During the April 20 "Good Morning America" broadcast, ABC royal correspondent Duncan Larcombe fawned over William and Kate's ability to steal a few moments of quiet time during this hectic time. "It's quite nice that they're sort of doing these little sort of, little, sort of romantic things in the midst of what is a kind of global media event," he stated, underscoring the weight the media have given this wedding.
Even as they kept the frenzy going, some occasionally made a show of stepping back to recognize the ridiculousness of it all. "Oh, you know, it's been at least a good 10 minutes since we talked about the royal wedding, so let's get to our 'Royal Diary'," ABC host Robin Roberts joked on the April 20 "Good Morning America."
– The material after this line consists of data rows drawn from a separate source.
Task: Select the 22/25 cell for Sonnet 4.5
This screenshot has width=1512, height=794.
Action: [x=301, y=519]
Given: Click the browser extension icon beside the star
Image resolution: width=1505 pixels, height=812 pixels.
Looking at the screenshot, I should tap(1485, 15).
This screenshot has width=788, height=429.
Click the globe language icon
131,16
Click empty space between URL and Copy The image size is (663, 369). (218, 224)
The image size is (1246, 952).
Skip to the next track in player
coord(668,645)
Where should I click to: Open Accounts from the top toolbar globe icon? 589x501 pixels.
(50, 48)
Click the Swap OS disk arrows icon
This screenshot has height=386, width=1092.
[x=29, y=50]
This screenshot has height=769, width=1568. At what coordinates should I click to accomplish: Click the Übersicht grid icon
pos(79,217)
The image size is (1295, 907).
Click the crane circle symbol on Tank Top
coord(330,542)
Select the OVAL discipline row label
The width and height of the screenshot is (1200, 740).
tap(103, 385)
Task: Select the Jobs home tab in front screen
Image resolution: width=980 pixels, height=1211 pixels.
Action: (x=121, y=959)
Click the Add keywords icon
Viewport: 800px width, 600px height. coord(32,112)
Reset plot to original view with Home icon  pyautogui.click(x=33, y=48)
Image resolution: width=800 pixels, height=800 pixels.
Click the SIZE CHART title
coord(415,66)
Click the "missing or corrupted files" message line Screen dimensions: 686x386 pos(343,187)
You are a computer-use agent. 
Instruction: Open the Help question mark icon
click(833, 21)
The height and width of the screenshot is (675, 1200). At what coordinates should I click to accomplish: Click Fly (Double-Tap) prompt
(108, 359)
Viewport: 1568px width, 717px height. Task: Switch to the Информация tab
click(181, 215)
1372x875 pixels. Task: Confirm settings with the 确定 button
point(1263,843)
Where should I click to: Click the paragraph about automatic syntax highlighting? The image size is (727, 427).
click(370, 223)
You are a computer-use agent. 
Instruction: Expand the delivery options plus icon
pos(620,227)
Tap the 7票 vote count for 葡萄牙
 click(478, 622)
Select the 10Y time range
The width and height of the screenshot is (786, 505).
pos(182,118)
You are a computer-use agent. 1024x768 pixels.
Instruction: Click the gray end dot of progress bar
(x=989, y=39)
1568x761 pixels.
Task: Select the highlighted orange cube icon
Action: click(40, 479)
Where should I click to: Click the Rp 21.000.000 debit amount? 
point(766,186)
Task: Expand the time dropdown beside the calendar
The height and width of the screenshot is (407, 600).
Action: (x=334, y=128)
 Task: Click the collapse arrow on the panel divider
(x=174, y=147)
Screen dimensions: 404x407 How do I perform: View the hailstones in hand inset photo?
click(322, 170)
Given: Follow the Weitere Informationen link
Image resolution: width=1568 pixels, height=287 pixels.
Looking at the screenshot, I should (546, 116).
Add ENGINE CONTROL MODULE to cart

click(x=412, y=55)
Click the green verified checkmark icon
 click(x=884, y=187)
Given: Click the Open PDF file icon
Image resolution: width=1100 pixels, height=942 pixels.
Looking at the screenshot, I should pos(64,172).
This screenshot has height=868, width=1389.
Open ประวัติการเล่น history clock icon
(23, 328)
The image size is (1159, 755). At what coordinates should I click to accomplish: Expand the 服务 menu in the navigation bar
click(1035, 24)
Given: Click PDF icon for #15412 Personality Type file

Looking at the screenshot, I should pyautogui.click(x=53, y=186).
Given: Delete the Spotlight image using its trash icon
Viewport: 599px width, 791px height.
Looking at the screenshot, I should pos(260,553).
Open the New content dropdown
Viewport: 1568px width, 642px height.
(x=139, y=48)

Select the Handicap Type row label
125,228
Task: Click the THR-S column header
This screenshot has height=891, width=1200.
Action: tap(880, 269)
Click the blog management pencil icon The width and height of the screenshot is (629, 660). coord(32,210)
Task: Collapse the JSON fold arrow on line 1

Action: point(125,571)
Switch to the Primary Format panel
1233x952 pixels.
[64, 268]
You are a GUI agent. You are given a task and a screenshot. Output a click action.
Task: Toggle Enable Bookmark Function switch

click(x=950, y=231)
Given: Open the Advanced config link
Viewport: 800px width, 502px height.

But the hard story of the incredible violence on our nation's southern border is no joke. Mexican authorities have discovered numerous mass graves across northern Mexico, and more than 30,000 people have died in the violence since 2006. According to the U.S. State Department, 111 U.S. citizens were murdered south of the border in 2010, prompting the department to issue travel warnings for Americans planning visits to various areas of Mexico during Spring Break.
But the royal couple would have to honeymoon in Acapulco to get the networks to give reasonable air-time to Mexico.
Methodology
The Culture and Media Institute surveyed transcripts of ABC, CBS and NBC morning and evening news shows between January 1, 2011, and April 22, 2011, searching for "royal" and "wedding," and found the networks ran 228 stories about the royal wedding.
CMI searched the terms "Mexico," "Mexican" and "border," and found that in the same time frame, the networks ran a total of 47 stories about the drug-inspired violence to the south.